As Chancellor, Reeves has been at the centre of this failure. Many of the decisions that have damaged Labour are the responsibility of the Treasury. In her first Budget, changes to the winter fuel allowance and Inheritance Tax provoked public uproar, while raising employer National Insurance Contributions posed a challenge to job creation. On the spending side, she has failed to deliver for the Left. Initial reluctance to remove the child benefit cap has created problems within Labour, while many voters struggle to see improvements in public services.
Starmer and Reeves have not done enough to deliver results that ordinary people notice, while at the same time angering both sides of the political aisle. With Labour now slumping to third place in some polls and leadership speculation rife, the Spring Statement looked like one of the last levers the Government could pull to try to get out of this hole.
The message from Reeves today, however, was more of the same. The Spring Statement was a reiteration, not a pivot. There was no new policy, no changes to taxation or spending. She flexed Office for Budget Responsibility forecasts of faster growth in 2027 and 2028, and of higher-than-anticipated growth in per capita GDP over the course of the next parliament. Reeves also pointed to the prediction that unemployment would fall in the coming years. The plan, the Chancellor argues, is working. It is the voters, one must assume, who are wrong.
Her confidence may be overplayed. Anyone familiar with the OBR knows its forecasts are variable, especially in the medium term. They also rely on the Government’s current spending projections, which point to cuts in the latter half of the parliament. It is easy to put growth ahead of public spending in the hypothetical, and far harder when an election is pending.
Both the forecasts and the statement failed to account for the risks posed by conflict in the Middle East. The US strikes on Iran came too late for the Treasury bean counters, yet they threaten to further disrupt future projections. A continued spike in oil prices will cause a real challenge to the UK economy, where energy costs are already high. Combined with disruption to shipping, it could also trigger further spikes in inflation. These harm the cost of living and mean that public spending doesn’t stretch as far.
The Spring Statement was a rhetorical exercise, not one rooted in policy. The Chancellor rode out to confront her critics, not to adjust her course. The message was clear: the plan is working, and we need more time. Aimed as much at her backbenchers as at voters, she wanted to pull out of the current narrative of a Labour crisis and suggest that better results were on the horizon. The subtext was barely hidden: stability, she suggested, was better than the chaos that had engulfed the Tories.

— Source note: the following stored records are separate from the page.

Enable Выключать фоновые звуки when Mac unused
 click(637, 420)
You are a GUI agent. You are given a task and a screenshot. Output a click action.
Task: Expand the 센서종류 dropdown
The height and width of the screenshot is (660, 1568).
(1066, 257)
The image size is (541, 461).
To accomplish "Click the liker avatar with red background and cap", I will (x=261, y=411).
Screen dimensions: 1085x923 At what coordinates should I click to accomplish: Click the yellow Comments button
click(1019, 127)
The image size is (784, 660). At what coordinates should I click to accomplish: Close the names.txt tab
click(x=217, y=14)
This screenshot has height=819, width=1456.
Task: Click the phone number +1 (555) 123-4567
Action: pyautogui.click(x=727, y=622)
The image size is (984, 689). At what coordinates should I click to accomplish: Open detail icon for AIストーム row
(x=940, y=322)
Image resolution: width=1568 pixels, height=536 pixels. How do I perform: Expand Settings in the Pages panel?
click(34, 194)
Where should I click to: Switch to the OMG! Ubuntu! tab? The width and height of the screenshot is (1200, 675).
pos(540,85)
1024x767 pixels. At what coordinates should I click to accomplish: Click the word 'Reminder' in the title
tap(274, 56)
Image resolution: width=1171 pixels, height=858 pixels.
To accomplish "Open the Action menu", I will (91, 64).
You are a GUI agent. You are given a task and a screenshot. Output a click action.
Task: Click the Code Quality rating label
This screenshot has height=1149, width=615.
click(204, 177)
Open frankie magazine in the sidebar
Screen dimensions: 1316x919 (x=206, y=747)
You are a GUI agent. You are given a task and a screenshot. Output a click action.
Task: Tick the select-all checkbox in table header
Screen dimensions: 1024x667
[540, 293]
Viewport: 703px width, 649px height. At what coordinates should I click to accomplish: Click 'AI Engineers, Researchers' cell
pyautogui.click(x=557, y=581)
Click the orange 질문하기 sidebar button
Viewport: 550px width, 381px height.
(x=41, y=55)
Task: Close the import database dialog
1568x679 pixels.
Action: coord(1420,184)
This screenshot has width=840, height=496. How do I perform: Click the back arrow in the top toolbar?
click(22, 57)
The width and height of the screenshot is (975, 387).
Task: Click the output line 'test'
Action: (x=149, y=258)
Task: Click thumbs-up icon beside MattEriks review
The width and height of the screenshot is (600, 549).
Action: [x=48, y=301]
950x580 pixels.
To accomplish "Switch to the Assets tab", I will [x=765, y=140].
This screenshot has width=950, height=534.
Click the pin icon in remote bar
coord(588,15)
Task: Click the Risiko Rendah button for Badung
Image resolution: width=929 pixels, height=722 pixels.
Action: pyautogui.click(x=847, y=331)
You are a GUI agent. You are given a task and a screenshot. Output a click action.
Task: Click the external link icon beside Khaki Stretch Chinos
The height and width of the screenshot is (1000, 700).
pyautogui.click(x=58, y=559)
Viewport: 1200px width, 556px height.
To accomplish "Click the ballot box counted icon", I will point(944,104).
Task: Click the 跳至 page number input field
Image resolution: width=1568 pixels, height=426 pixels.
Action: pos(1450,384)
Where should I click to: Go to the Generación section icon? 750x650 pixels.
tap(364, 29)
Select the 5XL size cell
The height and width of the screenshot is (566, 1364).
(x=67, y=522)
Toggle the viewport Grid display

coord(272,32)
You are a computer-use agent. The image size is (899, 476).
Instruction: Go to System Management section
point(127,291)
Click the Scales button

The question is whether anyone is convinced. Labour’s poll ratings show the current plan isn’t winning over the public. Gorton and Denton confirmed that, and the local elections are likely to hammer it home. Those will come much more quickly and loudly than the OBR’s promises of future growth. Reeves may be proud of the projections, but few in Westminster believe she will be in the Treasury when the real results for next year, or the year after, come in. A statement that celebrated and delivered stability may have missed the last chance to avoid a leadership change.